“You’ve reached the incomprehensible” intones Robert Clements, the singer in The Good Water, over a maelstrom of prog-like sound. But the really cool thing about the band- whom to be totally truthful I’d listened to one song of before the show – is that they aren’t a Zappa-like thing that’s having more fun than you are.
When they do play a song like “See The Light” it’s a fairly straightforward 60s-sounding thing, but just for fun there’s something about Elephants in the next one (which isn’t introduced) but you can’t ignore the harmonies. Or the brilliant organ of Stuart Webb.
Some have more of a groove and there’s a beauty called “Love”, and there’s something gloriously haphazard about them. As a case in point, there are constant technical issues in the set, dogging drummer Thomas Fisher, but they shrug it off, but there’s one that sticks out. They’ve got a new single, but they’ve forgotten to put it in the set. Slick this isn’t, but The Good Water are all the better for it.

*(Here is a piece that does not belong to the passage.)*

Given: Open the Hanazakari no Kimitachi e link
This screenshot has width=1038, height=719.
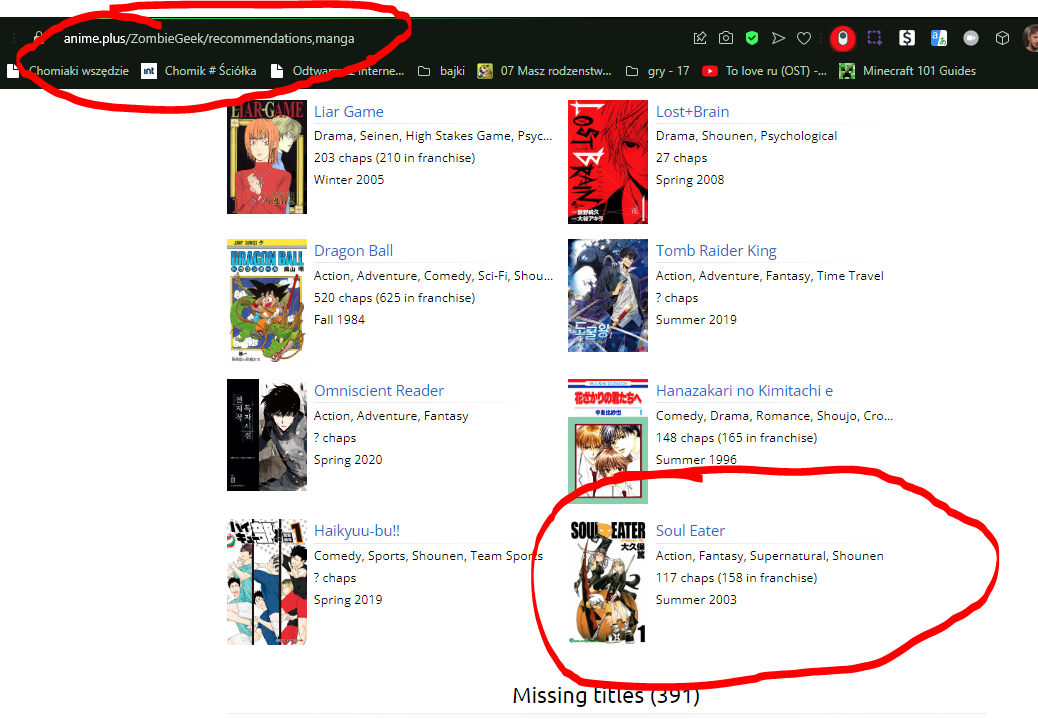Looking at the screenshot, I should pyautogui.click(x=744, y=391).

Tom Spencer talks a lot tonight. The frontman for The Professionals reckons he’s “not doing cabaret” but he tells a lot of the stories here.
So during the course of the 70 minutes, we learn that Steve Jones treated him like a “wanker”, he’s not happy with his management, Paul Cook got stoned by eating the wrong chocolate at his daughters’ house, oh and he hates Tories (this should be mandatory). Good. Now, we’re caught up.

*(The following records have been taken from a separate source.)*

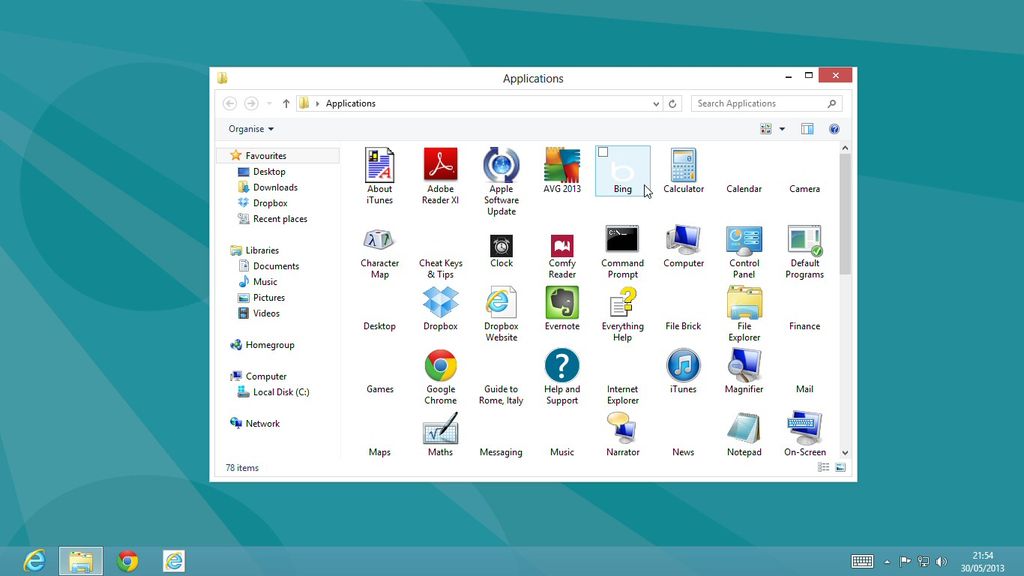1024x576 pixels.
Task: Start Narrator
Action: pyautogui.click(x=622, y=426)
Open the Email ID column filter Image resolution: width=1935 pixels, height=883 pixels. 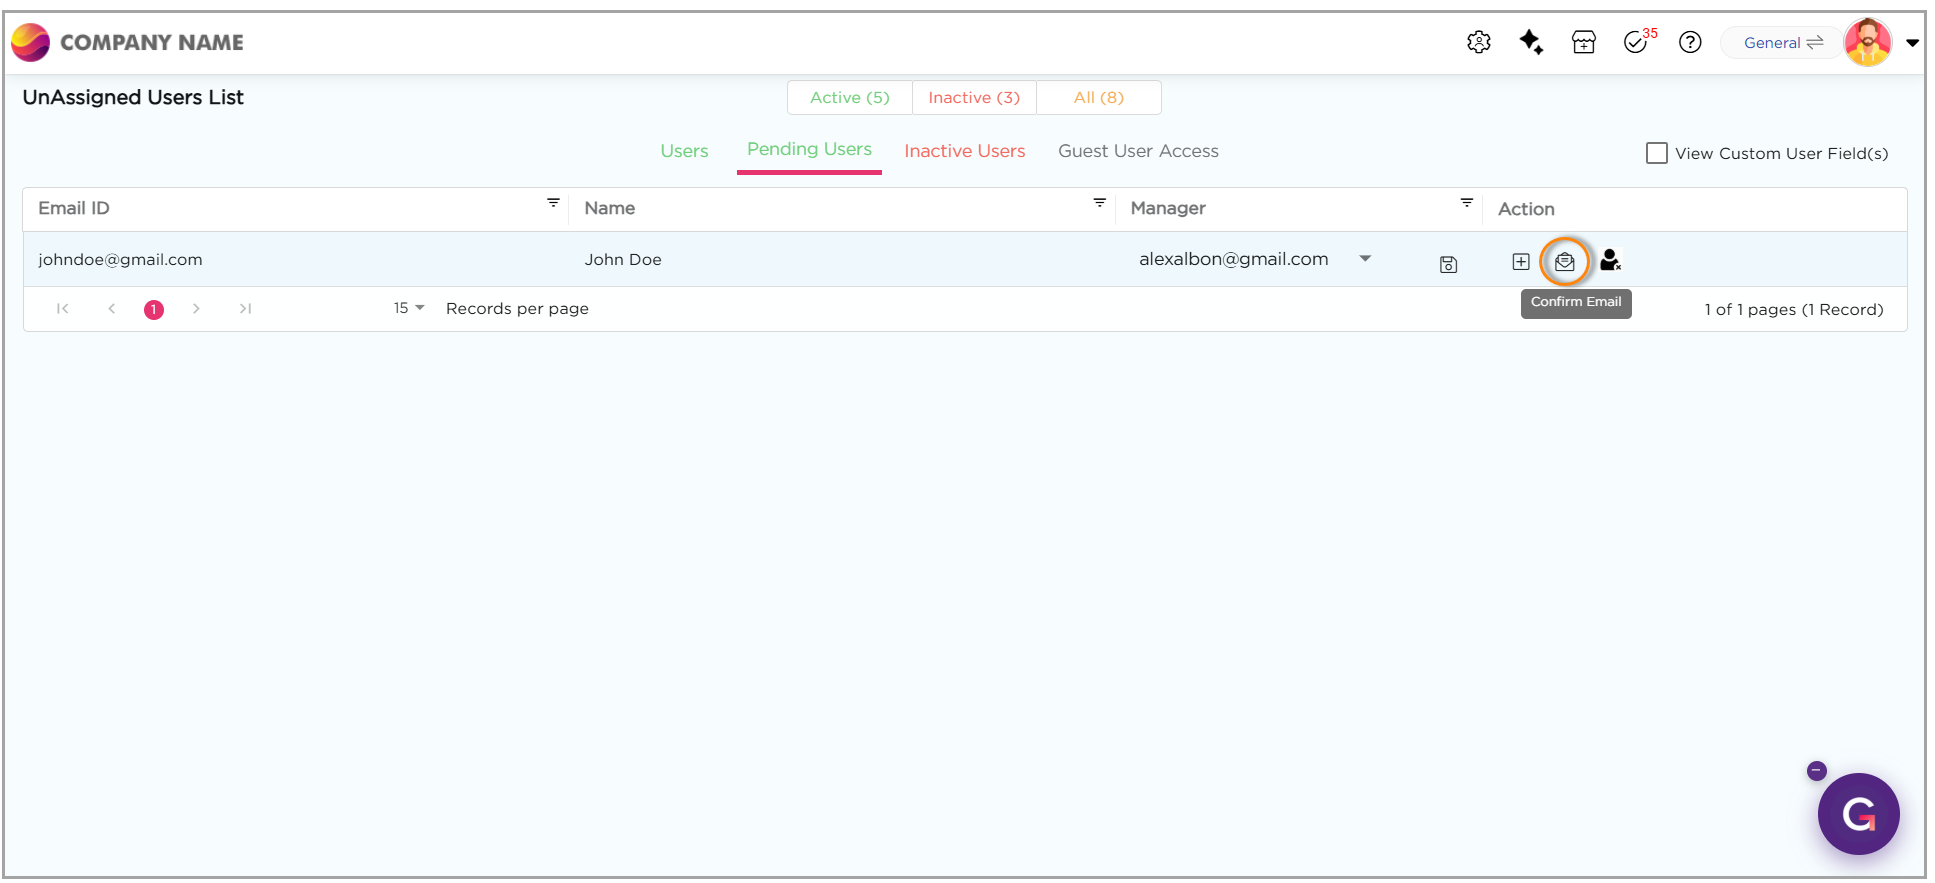pos(553,203)
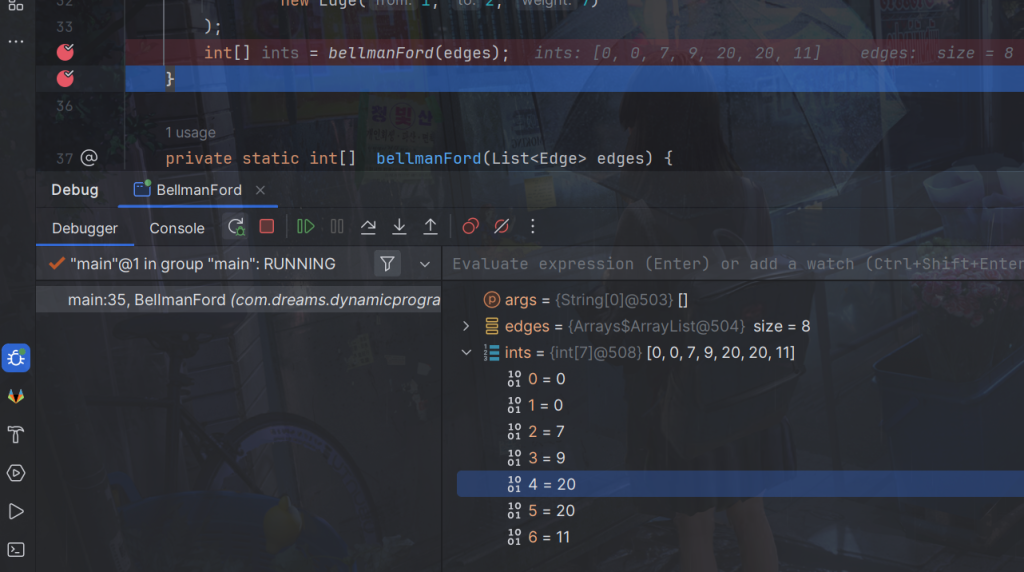Open the View Breakpoints dialog

[x=471, y=227]
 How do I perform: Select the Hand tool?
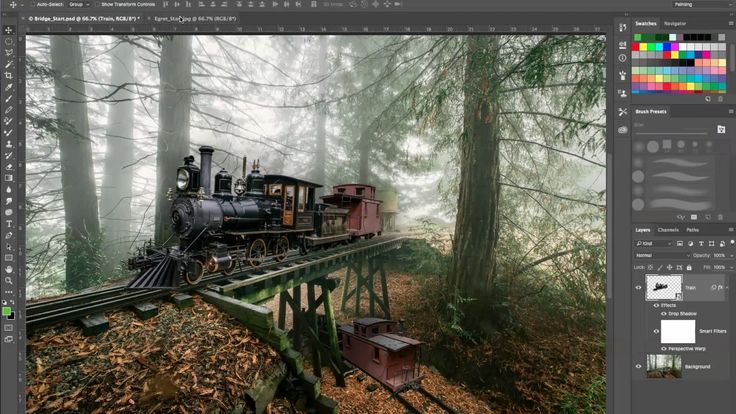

In between all this songs break out, and they are usually great. “Going Going Gone” from their comeback album, “What In The World”, “Just Another Dream” from the very early days, and “Easily Led” from last years “Snafu” are the first three and they actually are, in a nutshell, the line this is walking.
The band, it seems, want to play the late stuff, and the fans might want to re-live the old days, understandable of course, given the shadow of the Sex Pistols hanging over this. Drummer Paul Cook is still impressive, and the songs he writes, like “Gold And Truthful” – about his grandparents’ generation – are superb.
They sprinkle the set with a couple of Pistol tunes, and “Silly Thing” gets them pogoing.
“M’Ashes” – a tale of friendship from Steve Jones and Cook – is a fine example of what “Snafu” had to offer, and “Spike Me Baby” likewise.
“Bad Baby” slows things down (“We’re all a certain age” smiles Spencer) while “Payola” is a magnificent thing.
Then Spencer says “We’re going back to the start” and with “Hats Off” they are sneering punks again with the anger in their hearts and “Rewind” and “Kick Down The Doors” keep the energy high – and the new line up has plenty of that.
There’s a cover of Amy Winehouse’s “Rehab”, which breathes new life into that song, to close the set, but with a simple “if you please Cooky you’ll get a Pistols song; and we do “Holidays In The Sun” is a classic for a reason too.
But The Professionals are the here and now, and not the past. Everyone seems keen to make that point, not just literally by what they say, but metaphorically too by their attitude. And, in more ways than one, they’ve plenty to say.